Supplementary Figure 3 Scatter plot of site-specific N-glycan processing of MERS-CoV S-2P protein with a breakdown on the used proteases: (a) triple digestion, (b) the combination of trypsin and chymotrypsin, (c) chymotrypsin. The proportions of high mannose and complex type glycans at those glycosites highlighted in yellow were assigned based on the proportion of spectra hits since peak area did not reach the threshold of 5E8. Data was obtained from 6 independent experiments. Mean ± SEM were plotted.

Supplementary Table 1 Identification of the peptide glycosite N155 on MERS-CoV S-2P protein by using the protocol.

Supplementary Table 2 The number of MS/MS spectra that could be detected from each glycosylation site of invertase produced by the yeast S. cerevisiae.

Supplementary Table 3 The number of MS/MS spectra that could be detected from each glycosylation site of alpha-1-acid glycoprotein from bovine serum.

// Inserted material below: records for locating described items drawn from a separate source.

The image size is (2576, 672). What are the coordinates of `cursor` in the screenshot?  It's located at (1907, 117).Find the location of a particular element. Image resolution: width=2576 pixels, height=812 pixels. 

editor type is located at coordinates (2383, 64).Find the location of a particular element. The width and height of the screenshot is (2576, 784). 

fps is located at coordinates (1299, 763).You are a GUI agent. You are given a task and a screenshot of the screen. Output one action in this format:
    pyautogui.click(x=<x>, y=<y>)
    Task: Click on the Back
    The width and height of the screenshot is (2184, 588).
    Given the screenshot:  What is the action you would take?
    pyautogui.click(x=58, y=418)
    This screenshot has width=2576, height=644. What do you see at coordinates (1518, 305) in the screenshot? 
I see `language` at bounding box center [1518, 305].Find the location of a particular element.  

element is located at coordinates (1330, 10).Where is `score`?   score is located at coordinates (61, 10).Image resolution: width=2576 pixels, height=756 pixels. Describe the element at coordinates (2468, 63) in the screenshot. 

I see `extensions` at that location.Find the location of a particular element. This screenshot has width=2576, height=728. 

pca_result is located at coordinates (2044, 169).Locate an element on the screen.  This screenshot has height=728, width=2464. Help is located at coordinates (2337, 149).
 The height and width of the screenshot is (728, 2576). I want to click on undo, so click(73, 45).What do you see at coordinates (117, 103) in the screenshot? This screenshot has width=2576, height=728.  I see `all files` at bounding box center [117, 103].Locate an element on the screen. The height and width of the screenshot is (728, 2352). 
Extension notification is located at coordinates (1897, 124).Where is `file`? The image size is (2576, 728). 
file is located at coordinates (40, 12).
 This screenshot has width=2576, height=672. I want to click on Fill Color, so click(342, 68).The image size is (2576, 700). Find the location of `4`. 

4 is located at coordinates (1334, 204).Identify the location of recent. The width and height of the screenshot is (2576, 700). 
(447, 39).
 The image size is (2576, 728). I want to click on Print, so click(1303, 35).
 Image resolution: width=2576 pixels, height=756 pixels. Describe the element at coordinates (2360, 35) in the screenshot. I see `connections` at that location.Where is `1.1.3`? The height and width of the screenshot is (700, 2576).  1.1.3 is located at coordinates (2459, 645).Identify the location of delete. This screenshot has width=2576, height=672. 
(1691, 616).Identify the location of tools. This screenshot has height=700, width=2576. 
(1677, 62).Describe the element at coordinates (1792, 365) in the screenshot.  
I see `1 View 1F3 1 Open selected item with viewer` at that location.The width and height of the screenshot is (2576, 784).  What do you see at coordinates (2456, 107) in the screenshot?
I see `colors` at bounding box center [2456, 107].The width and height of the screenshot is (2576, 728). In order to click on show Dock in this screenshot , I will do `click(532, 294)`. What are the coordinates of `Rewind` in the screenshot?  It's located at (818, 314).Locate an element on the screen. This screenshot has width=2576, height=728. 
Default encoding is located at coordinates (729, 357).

Supplementary Table 4 Percentages of spectra hits with non-enzymatic deamidation in total of all spectra hits identified.

Supplementary Table 5 Percentages of spectra hits with ¹⁸O-incorporation into the C-termini of peptides in total of all spectra hits identified.

EDITORIAL SUMMARY.

This protocol describes a semi-quantitative glycoproteomics method using sequential treatment with endoglycosidases to create unique mass signatures to determine glycan occupancy and proportion of high mannose and complex glycans at each glycosite.